- [TASK DETAILS]:
Even the shortest line counts, so transcribe all the data exactly.

- [SOURCE RECORDS]:
****************************************

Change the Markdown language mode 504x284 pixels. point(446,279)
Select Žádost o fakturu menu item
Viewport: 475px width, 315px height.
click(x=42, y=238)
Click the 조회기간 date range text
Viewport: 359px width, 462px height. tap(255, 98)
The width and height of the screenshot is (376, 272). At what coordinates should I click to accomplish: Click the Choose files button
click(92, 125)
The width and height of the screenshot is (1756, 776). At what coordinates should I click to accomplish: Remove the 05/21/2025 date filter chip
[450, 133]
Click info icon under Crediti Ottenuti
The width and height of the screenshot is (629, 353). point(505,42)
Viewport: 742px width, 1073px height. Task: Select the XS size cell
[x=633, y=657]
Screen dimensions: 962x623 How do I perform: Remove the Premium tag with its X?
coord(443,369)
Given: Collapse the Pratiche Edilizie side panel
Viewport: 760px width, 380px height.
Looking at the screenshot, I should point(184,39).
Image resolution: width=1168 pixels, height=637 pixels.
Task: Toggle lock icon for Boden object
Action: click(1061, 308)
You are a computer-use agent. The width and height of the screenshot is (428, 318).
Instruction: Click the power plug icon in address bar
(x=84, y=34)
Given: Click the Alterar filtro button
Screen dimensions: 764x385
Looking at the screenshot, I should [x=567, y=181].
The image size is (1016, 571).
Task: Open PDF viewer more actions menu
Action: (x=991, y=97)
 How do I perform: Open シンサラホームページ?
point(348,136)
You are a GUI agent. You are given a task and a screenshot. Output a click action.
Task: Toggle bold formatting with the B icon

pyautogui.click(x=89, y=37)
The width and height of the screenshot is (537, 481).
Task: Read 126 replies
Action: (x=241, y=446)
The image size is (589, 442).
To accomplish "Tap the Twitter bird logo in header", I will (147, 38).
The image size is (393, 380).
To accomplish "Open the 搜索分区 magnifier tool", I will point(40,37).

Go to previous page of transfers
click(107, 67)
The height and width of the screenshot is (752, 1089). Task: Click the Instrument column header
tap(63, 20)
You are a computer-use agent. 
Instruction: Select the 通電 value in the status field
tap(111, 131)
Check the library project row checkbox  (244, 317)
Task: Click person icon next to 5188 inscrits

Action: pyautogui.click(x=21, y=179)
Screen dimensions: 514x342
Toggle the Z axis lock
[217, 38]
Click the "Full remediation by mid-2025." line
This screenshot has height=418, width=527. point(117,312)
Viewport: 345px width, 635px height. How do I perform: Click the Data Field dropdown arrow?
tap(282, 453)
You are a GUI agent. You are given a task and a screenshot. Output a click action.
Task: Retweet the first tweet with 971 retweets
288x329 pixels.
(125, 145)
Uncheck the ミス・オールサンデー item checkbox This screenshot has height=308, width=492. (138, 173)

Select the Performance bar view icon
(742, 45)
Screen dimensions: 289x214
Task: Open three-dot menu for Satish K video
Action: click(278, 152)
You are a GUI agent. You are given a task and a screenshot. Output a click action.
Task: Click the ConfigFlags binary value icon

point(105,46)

****************************************

- [COMPLETED TASK]:
Change the Markdown language mode 504x284 pixels. point(446,279)
Select Žádost o fakturu menu item
Viewport: 475px width, 315px height.
click(x=42, y=238)
Click the 조회기간 date range text
Viewport: 359px width, 462px height. tap(255, 98)
The width and height of the screenshot is (376, 272). At what coordinates should I click to accomplish: Click the Choose files button
click(92, 125)
The width and height of the screenshot is (1756, 776). At what coordinates should I click to accomplish: Remove the 05/21/2025 date filter chip
[450, 133]
Click info icon under Crediti Ottenuti
The width and height of the screenshot is (629, 353). point(505,42)
Viewport: 742px width, 1073px height. Task: Select the XS size cell
[x=633, y=657]
Screen dimensions: 962x623 How do I perform: Remove the Premium tag with its X?
coord(443,369)
Given: Collapse the Pratiche Edilizie side panel
Viewport: 760px width, 380px height.
Looking at the screenshot, I should point(184,39).
Image resolution: width=1168 pixels, height=637 pixels.
Task: Toggle lock icon for Boden object
Action: click(1061, 308)
You are a computer-use agent. The width and height of the screenshot is (428, 318).
Instruction: Click the power plug icon in address bar
(x=84, y=34)
Given: Click the Alterar filtro button
Screen dimensions: 764x385
Looking at the screenshot, I should [x=567, y=181].
The image size is (1016, 571).
Task: Open PDF viewer more actions menu
Action: (x=991, y=97)
 How do I perform: Open シンサラホームページ?
point(348,136)
You are a GUI agent. You are given a task and a screenshot. Output a click action.
Task: Toggle bold formatting with the B icon

pyautogui.click(x=89, y=37)
The width and height of the screenshot is (537, 481).
Task: Read 126 replies
Action: (x=241, y=446)
The image size is (589, 442).
To accomplish "Tap the Twitter bird logo in header", I will (147, 38).
The image size is (393, 380).
To accomplish "Open the 搜索分区 magnifier tool", I will point(40,37).

Go to previous page of transfers
click(107, 67)
The height and width of the screenshot is (752, 1089). Task: Click the Instrument column header
tap(63, 20)
You are a computer-use agent. 
Instruction: Select the 通電 value in the status field
tap(111, 131)
Check the library project row checkbox  (244, 317)
Task: Click person icon next to 5188 inscrits

Action: pyautogui.click(x=21, y=179)
Screen dimensions: 514x342
Toggle the Z axis lock
[217, 38]
Click the "Full remediation by mid-2025." line
This screenshot has height=418, width=527. point(117,312)
Viewport: 345px width, 635px height. How do I perform: Click the Data Field dropdown arrow?
tap(282, 453)
You are a GUI agent. You are given a task and a screenshot. Output a click action.
Task: Retweet the first tweet with 971 retweets
288x329 pixels.
(125, 145)
Uncheck the ミス・オールサンデー item checkbox This screenshot has height=308, width=492. (138, 173)

Select the Performance bar view icon
(742, 45)
Screen dimensions: 289x214
Task: Open three-dot menu for Satish K video
Action: click(278, 152)
You are a GUI agent. You are given a task and a screenshot. Output a click action.
Task: Click the ConfigFlags binary value icon

point(105,46)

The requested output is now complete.